One of the CEO’s in our portfolio is hiring a VP of Sales. It’s obviously a critically important hire, and getting it wrong is very expensive. Our CEO has a candidate he likes culturally and at a high level, but now wants to know if the candidate is actually competent and can do the work. The CEO asked us “ How do we interview the VP of Sales? How do we test him?”
Great questions. At Blossom Street it is our pleasure to talk to major hires. In a situation like this, we ask the candidate to design the go to market motion of the company. To do this, first ask the candidate what data or conversations the candidate needs, and then once they have that data, they should have what is needed to design the sales team and go to market motion.
The key questions VP of Sales candidate should answer when designing the GTM are as follows:
1. What is the right sales team profile? Are we AE’s and SDR’s or just AE’s? What is the correct ratio?
2. What is the daily task of the AE? How much time should they spend outbounding and lead scoring?
3. What is the ideal profile of the AE and how do you find them?
4. How do we comp that AE and what is the salary/commission split?
5. What is the commission structure?
6. Who is the ICP that our outbound efforts should be pointed at?
7. What is the view of taking on clients that are non-ICP?
8. Who owns the upsell motion, the AE or CS? If it is the AE, how is the upsell comped for both the AE and CS? How does that upsell handoff actually work?
9. Should the AE be mining the customer base for new sales?
9. Who are the personnel you would have under you; what is the structure of the sales org?
10. What tools do you need to run the sales org?
11. What do you we do on the marketing side? Where do we point those resources and what specifically do we do? When do we bring on the marketing leader?
12. How many leads should come from marketing versus sales outbounding?
13. What is the timeline you need to have your GTM up and running?
14. What are the most important KPIs you will track?

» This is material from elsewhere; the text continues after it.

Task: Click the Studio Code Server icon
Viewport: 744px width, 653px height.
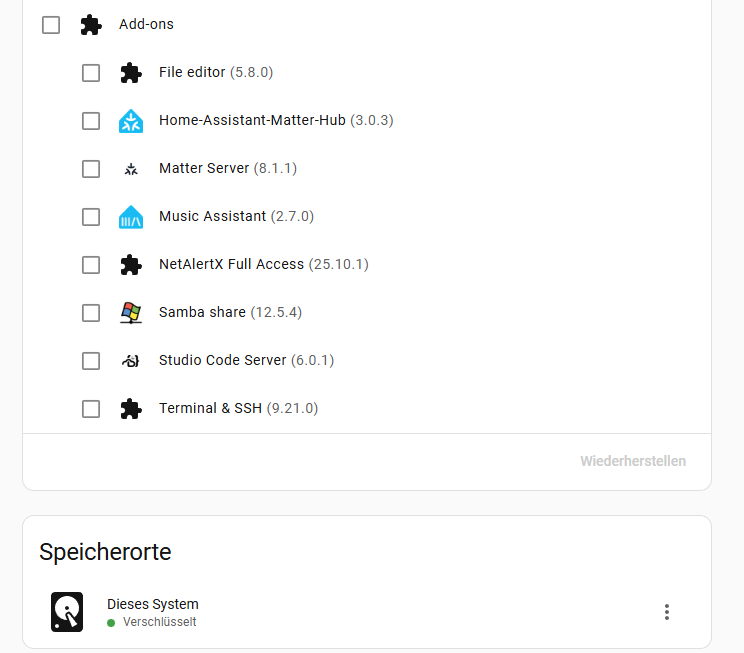Action: (131, 361)
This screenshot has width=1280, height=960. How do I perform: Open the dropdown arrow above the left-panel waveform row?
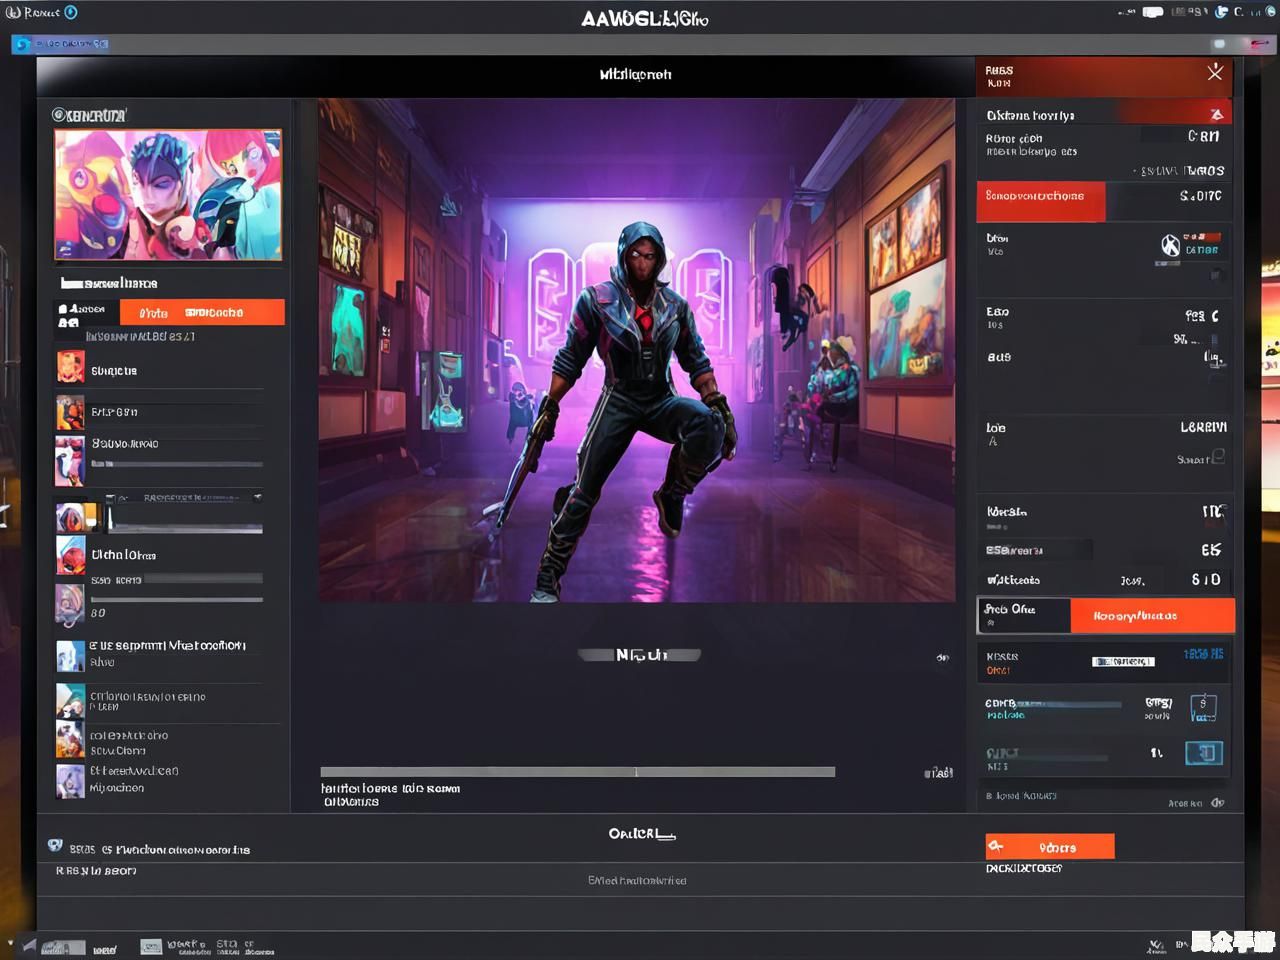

You as the CEO should be able to look at the answers to the questions above and give them the sniff test. Afterall, you’re the company’s best seller. Ask yourself: do the answers seem correct based on what you know about the customer and your past failed or successful GTMs? Do these answers align with what past successful or failed sales leaders at your company have done? Do they sound better or worse? Do you believe the newly designed GTM will work? Do the current metrics support the answers?
In our view, this is how you minimize the risk of the VP of Sales hire, at least from a skills based perspective.